Saved entries

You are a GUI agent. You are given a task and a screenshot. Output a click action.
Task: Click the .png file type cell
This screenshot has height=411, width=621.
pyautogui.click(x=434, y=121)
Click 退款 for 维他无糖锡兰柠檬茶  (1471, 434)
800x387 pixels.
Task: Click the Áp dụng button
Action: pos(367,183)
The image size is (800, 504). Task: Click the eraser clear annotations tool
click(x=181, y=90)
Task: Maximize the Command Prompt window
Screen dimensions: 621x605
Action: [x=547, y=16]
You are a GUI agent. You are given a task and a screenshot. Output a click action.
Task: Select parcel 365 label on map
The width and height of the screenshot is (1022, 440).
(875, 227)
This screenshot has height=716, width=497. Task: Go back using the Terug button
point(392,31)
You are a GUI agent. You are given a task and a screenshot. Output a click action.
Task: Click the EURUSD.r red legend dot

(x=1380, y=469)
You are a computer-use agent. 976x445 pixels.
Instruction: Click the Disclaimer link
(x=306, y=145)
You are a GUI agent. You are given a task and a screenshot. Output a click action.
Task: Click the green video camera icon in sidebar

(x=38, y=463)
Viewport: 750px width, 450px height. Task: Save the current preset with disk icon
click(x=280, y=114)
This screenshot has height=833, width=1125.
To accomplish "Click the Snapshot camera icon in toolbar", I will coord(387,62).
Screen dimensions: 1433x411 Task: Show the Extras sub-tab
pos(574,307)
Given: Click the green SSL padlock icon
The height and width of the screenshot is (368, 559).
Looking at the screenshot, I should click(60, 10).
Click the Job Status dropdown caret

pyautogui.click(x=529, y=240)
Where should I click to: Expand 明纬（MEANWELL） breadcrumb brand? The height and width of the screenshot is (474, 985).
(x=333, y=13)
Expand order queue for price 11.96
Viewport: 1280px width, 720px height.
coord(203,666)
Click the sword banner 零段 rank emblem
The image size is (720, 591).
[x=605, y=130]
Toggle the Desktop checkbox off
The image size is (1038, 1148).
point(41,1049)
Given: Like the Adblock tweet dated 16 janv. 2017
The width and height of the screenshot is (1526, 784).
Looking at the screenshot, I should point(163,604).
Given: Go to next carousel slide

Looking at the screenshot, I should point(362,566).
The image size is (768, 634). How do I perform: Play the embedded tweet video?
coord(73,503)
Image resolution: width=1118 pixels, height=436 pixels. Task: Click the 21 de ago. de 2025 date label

Your task:
Using the data above, reproduce exactly the lines from the line that contains "The image size is (800, 504)." through the line that contains "Task: Select parcel 365 label on map", including both.

Response:
The image size is (800, 504). Task: Click the eraser clear annotations tool
click(x=181, y=90)
Task: Maximize the Command Prompt window
Screen dimensions: 621x605
Action: [x=547, y=16]
You are a GUI agent. You are given a task and a screenshot. Output a click action.
Task: Select parcel 365 label on map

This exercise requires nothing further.